大怪獣まんだら

GIGAN YAMAZAKI & WAGAYA FACTORY's blog

キリがない


少年リックのコスモリキッドが届いた。春先にライブキングの発売がアナウンスされた時点で、これはワンチャンあるなとは思っていたけれど、いざ現物を目にしても信じられないというか、このクラスの怪獣まで商品化するエクスプラスの侠気には感服するしかない。ガキンコの頃から一番好きなウルトラ怪獣なのだ、コスモリキッドは。僕はただありがとうありがとうと涙した。


人間、やっぱり好みというものがありまして、怪獣なら何でもいいという怪獣者は皆無に等しい。自分の場合は、ガイガンに代表される装飾過多でボリューミーな怪獣と、宣弘社やピープロの番組などに登場する恐竜にただツノを付けただけのようなシンプルな怪獣が好きだ。あまりにも正反対過ぎる趣味だが、ギャルギャルしい糞ビッチも黒髪ロングの清楚系美人もどっちもイケる!という人間だっているだろう。もっというと、二度のブームで量産されまくった末に怪獣デザインが辿り着いたゴテゴテ獣と素朴獣、それはコインの表と裏なのだ。

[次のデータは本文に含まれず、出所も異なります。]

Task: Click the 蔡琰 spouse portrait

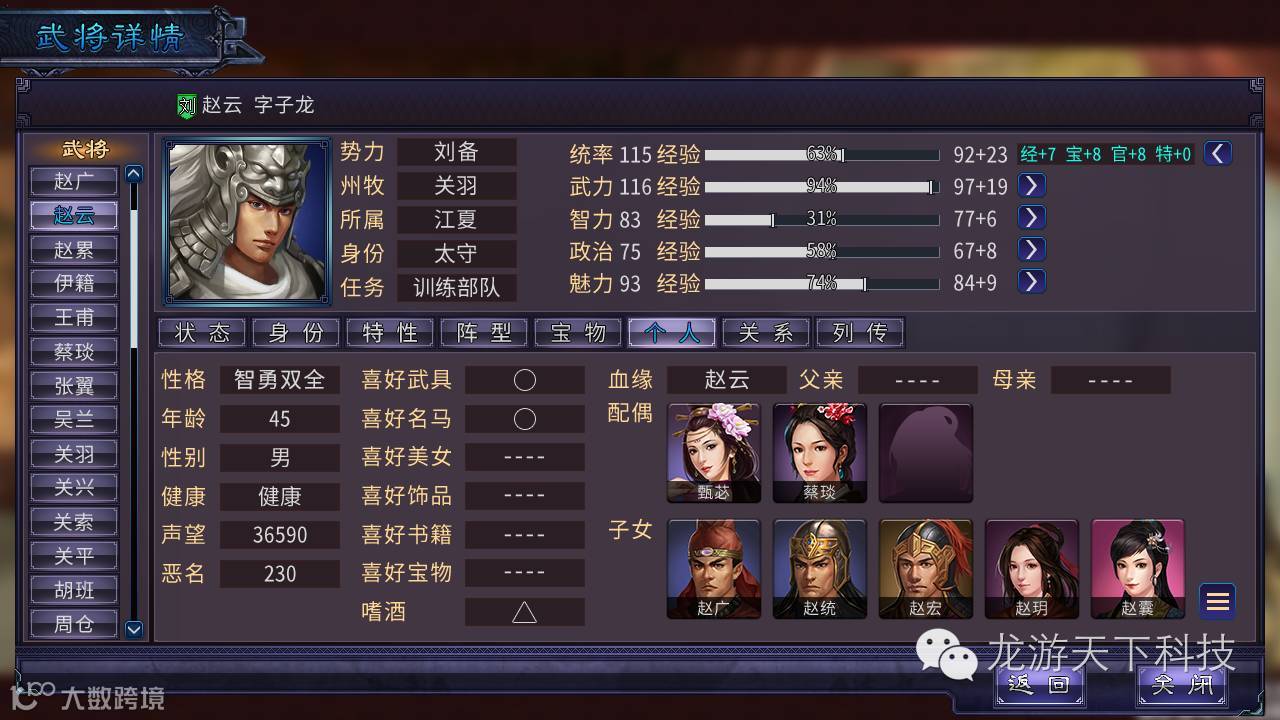Action: [x=820, y=453]
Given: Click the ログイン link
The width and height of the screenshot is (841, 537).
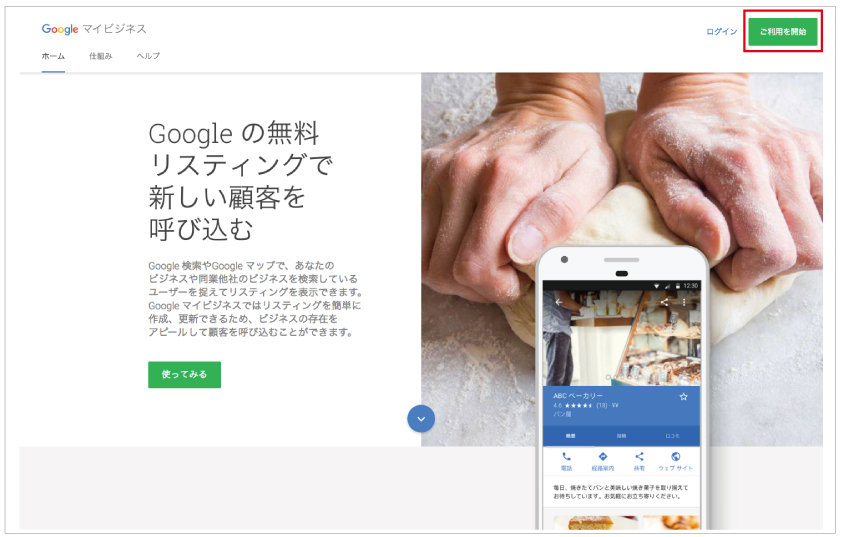Looking at the screenshot, I should (721, 32).
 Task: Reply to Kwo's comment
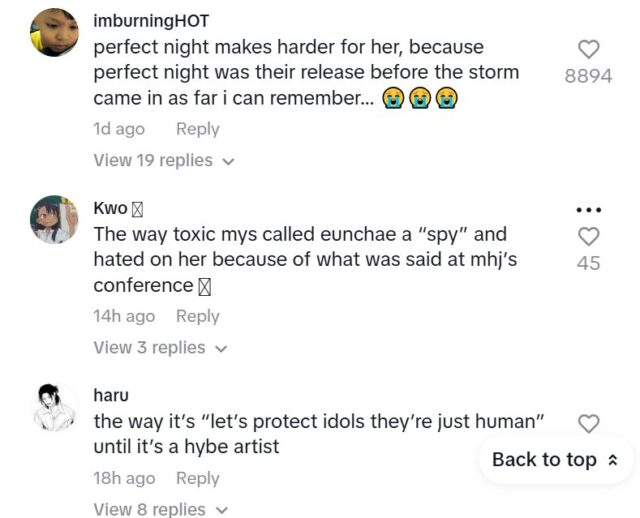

では、液体大怪獣コスモリキッドは、そのどちらのラインに属する怪獣なのか。ひょうきんな見た目の相方=ライブキングに対して、ティラノサウルス型のボディにツノやトゲをあしらったコスモリキッドは、パッと見ではシンプルに二の線を狙ったデザインのように思える。子供が何も考えずに画用紙に描き殴ったような、いわゆる怪獣らしい怪獣だ。
しかしコスモリキッドは、ピープロ怪獣ではない。宣弘社怪獣でもない。装飾の殿堂こと『ウルトラマンタロウ』に登場する大怪獣なのだ。おそらく液体に変化する設定からの連想であろうブルーの体色は鮮やかに過ぎるし、これまた水からの発想だったのか謎の吸盤までついている。しかも無数に! さらに首から垂れ下がったエリマキ……エリマキなのか? とにかく謎のビラビラ! そしてバラゴンのキャラメル腹とゴモラのトゲトゲ腹を足して2で割ったようなブロック状の腹部ディテールも、これぞウルトラ怪獣! と拍手したくなる得体の知れなさがある。


そう、コスモリキッドは第2期ウルトラシリーズ然とした過剰なデコレーションが施されながらも、グッと色数を抑えることによってピープロや宣弘社の怪獣が持つプリミティブな魅力をも獲得せしめたのだ。ひょっとすると、その飾り気のない印象は錯覚かもしれない。だが処女っぽいのに、どエロい女って諸君も大好きだろ! コスモリキッドはそういう女……じゃない、怪獣なのです。